Ritiene che le istituzioni europee si muoveranno per allineare i regimi politici degli Stati baltici al diritto europeo, soprattutto per quanto riguarda la tutela delle minoranze etniche, che rientra nel quadro dei diritti umani?
Non conto davvero sulle attuali autorità europee nella lotta per la giustizia nei confronti dei russi nei paesi baltici. Ora i russi in Europa stanno svolgendo il ruolo che gli ebrei hanno svolto tre quarti di secolo fa: sono identificati come la principale fonte di tutti i guai e sono soggetti a punizione per le loro origini “sbagliate”. Sono stato tenuto in prigione per quattro mesi senza nemmeno essere stato accusato in un secondo processo penale.
Poi è emerso il fatto che ho pubblicato due monografie scientifiche a Mosca e un articolo a Copenaghen. L’investigatore ha riconosciuto che questi lavori scientifici minacciano gli interessi nazionali della Lettonia. È emerso anche il fatto che sono stato osservatore internazionale durante le elezioni presidenziali in Russia. Mi sono recato in Russia su invito personale del capo del parlamento russo e, insieme ad altri osservatori, tra l’altro tre membri del parlamento italiano, ho osservato l’organizzazione delle elezioni, per poi esprimere la mia opinione davanti ai media. Sono accusato di questa azione in quanto opera a favore della Russia, che minaccerebbe gli interessi della Lettonia. A proposito, i parlamentari italiani, al loro ritorno in patria, sono stati attaccati dai media di estrema destra. Volevo parlare in loro sostegno, ma non ho avuto tempo – sono finito in prigione.

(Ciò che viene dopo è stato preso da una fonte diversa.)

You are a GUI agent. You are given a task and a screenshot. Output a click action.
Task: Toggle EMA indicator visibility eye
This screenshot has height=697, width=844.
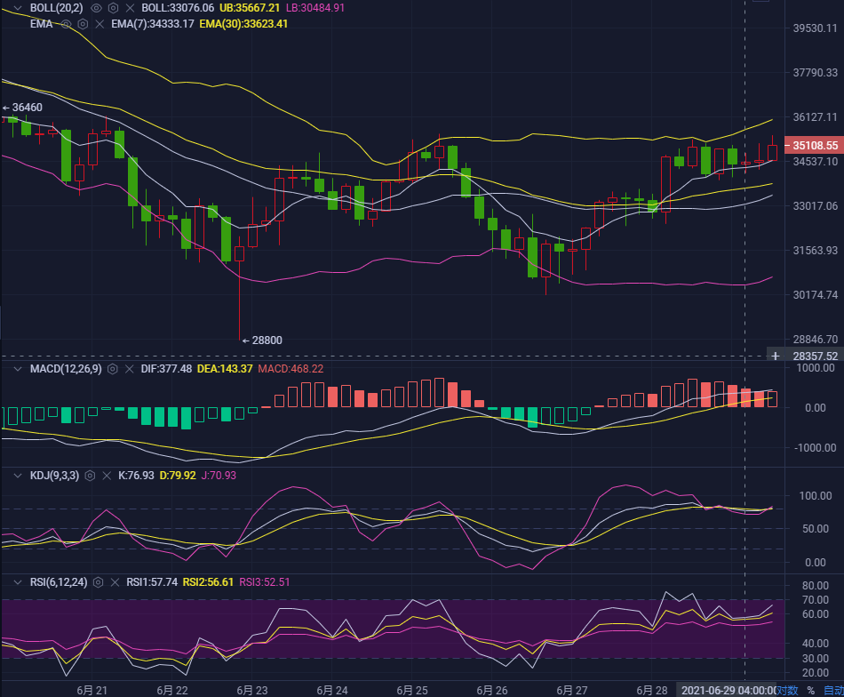coord(66,24)
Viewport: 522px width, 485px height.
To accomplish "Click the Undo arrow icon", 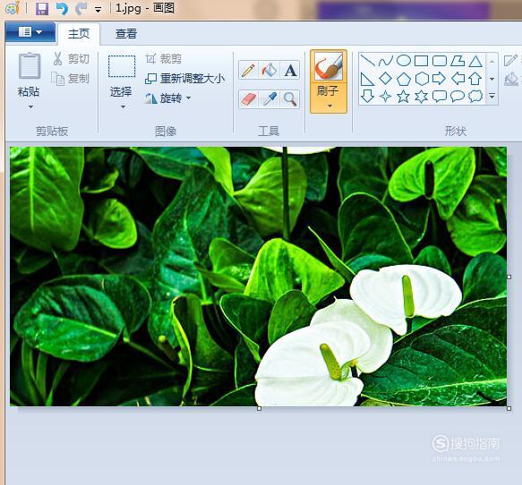I will click(x=62, y=9).
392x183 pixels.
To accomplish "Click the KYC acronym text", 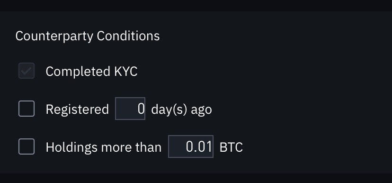I will (x=126, y=71).
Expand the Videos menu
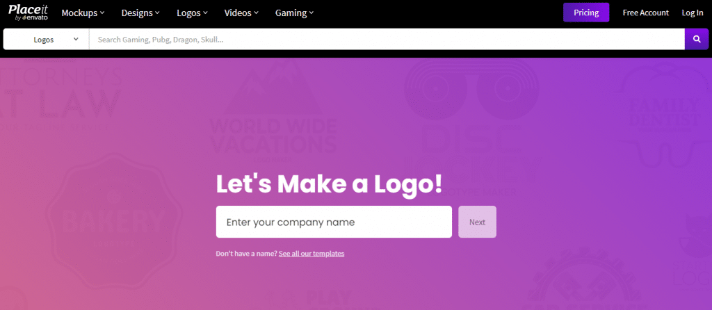The width and height of the screenshot is (712, 310). (x=241, y=13)
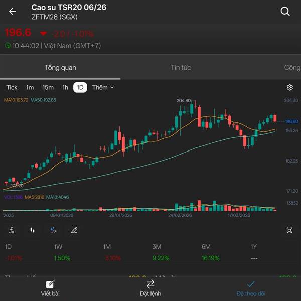The height and width of the screenshot is (301, 301).
Task: Refresh the quote with green clock icon
Action: point(8,46)
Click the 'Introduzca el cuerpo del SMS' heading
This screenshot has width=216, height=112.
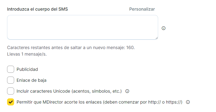pos(37,9)
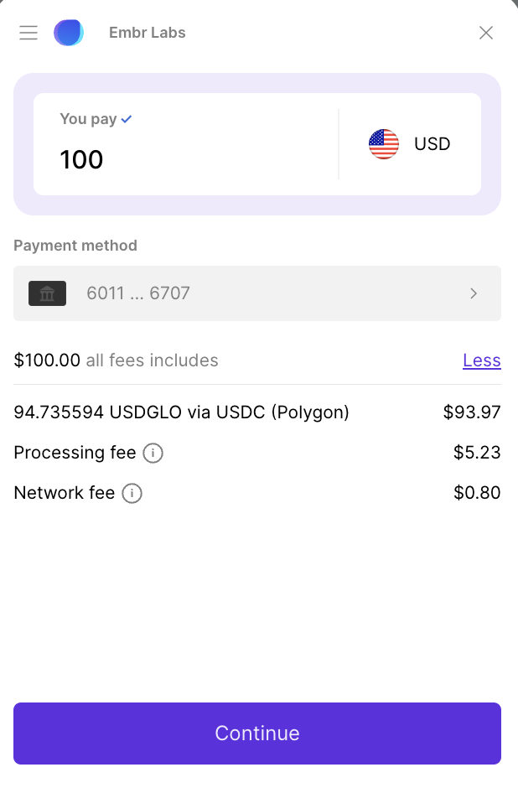Viewport: 518px width, 788px height.
Task: Select the 6011 ... 6707 account number
Action: tap(138, 293)
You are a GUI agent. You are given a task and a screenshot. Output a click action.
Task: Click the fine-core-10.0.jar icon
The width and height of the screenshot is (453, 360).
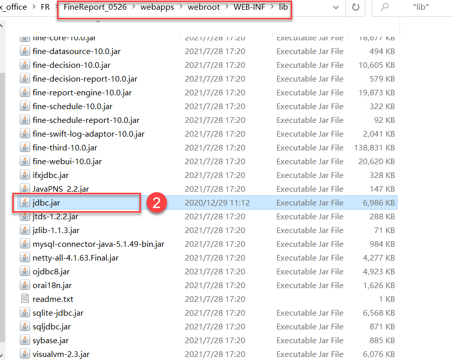click(25, 37)

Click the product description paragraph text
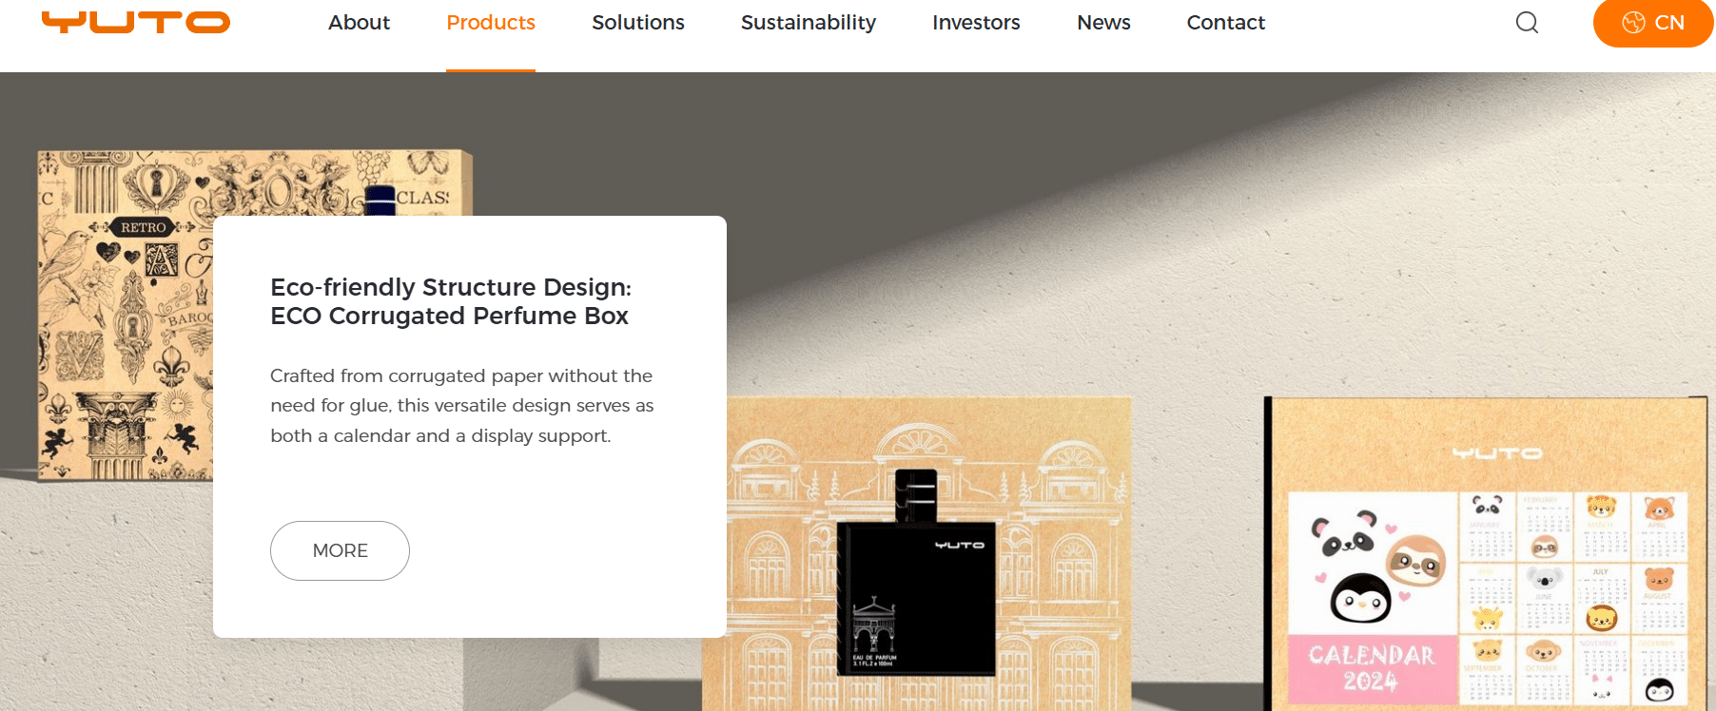(462, 406)
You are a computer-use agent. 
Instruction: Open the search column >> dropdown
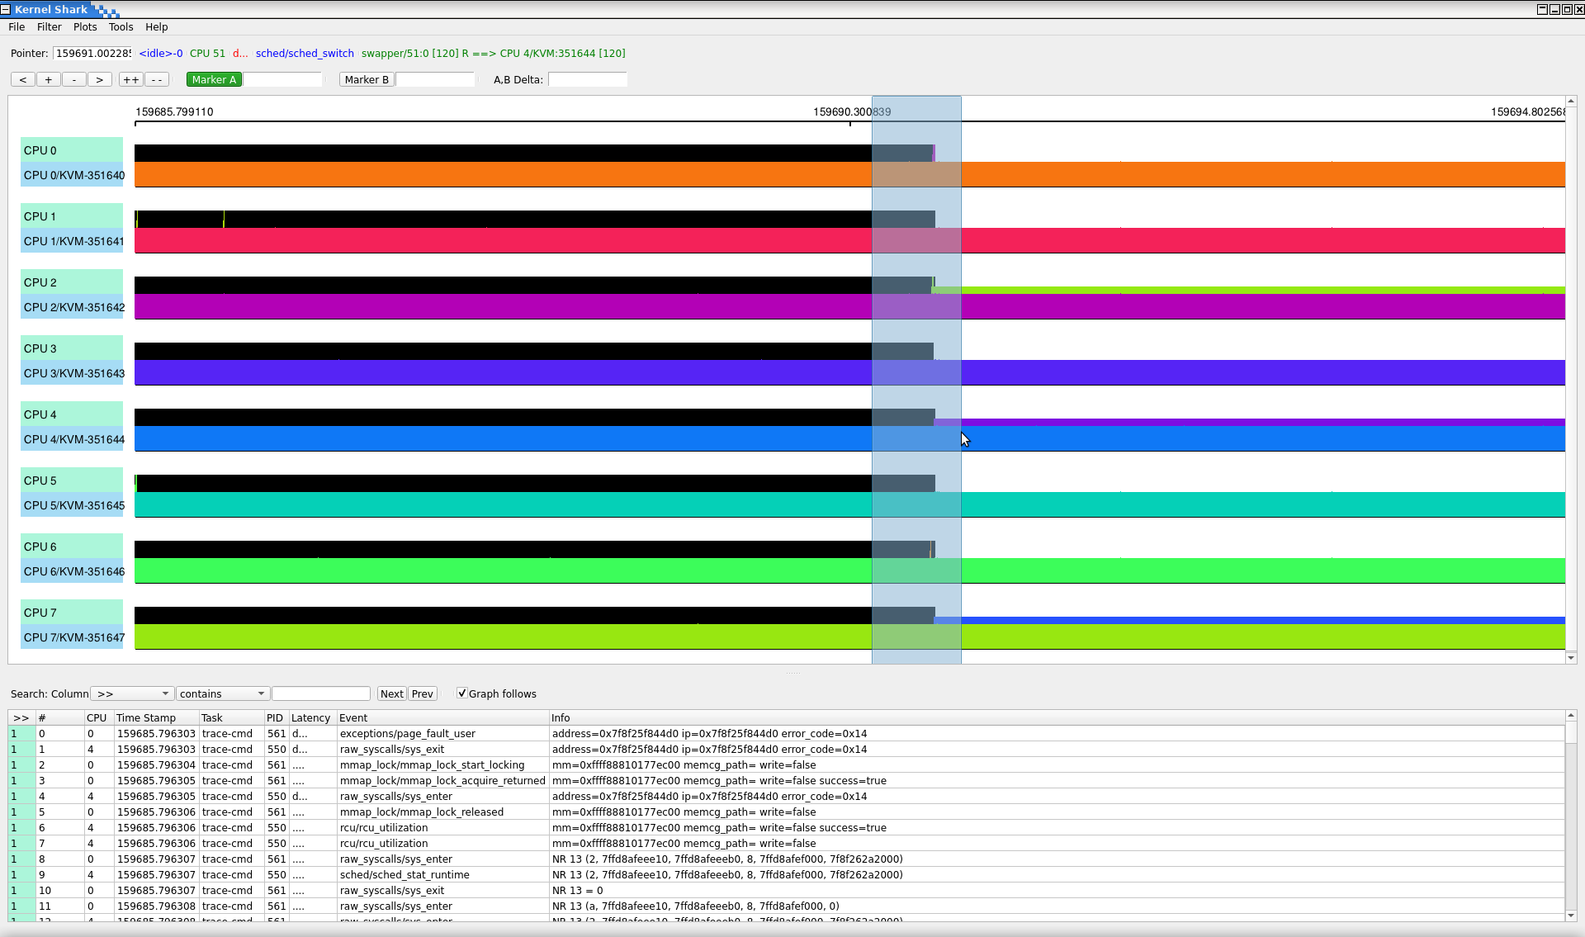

Quindi, preferisco fare appello non alle autorità, ma ai cittadini europei. Alle persone di buona volontà, come si diceva una volta. A chi vive nel quadro delle tradizioni democratiche, di grande cultura umanistica. Di recente abbiamo creato l’Unione europea dei repressi politici e abbiamo preparato il Rapporto sulla persecuzione dei difensori dei diritti umani nei paesi baltici, che stiamo traducendo e distribuiremo in Europa. Cerchiamo alleati nello spirito.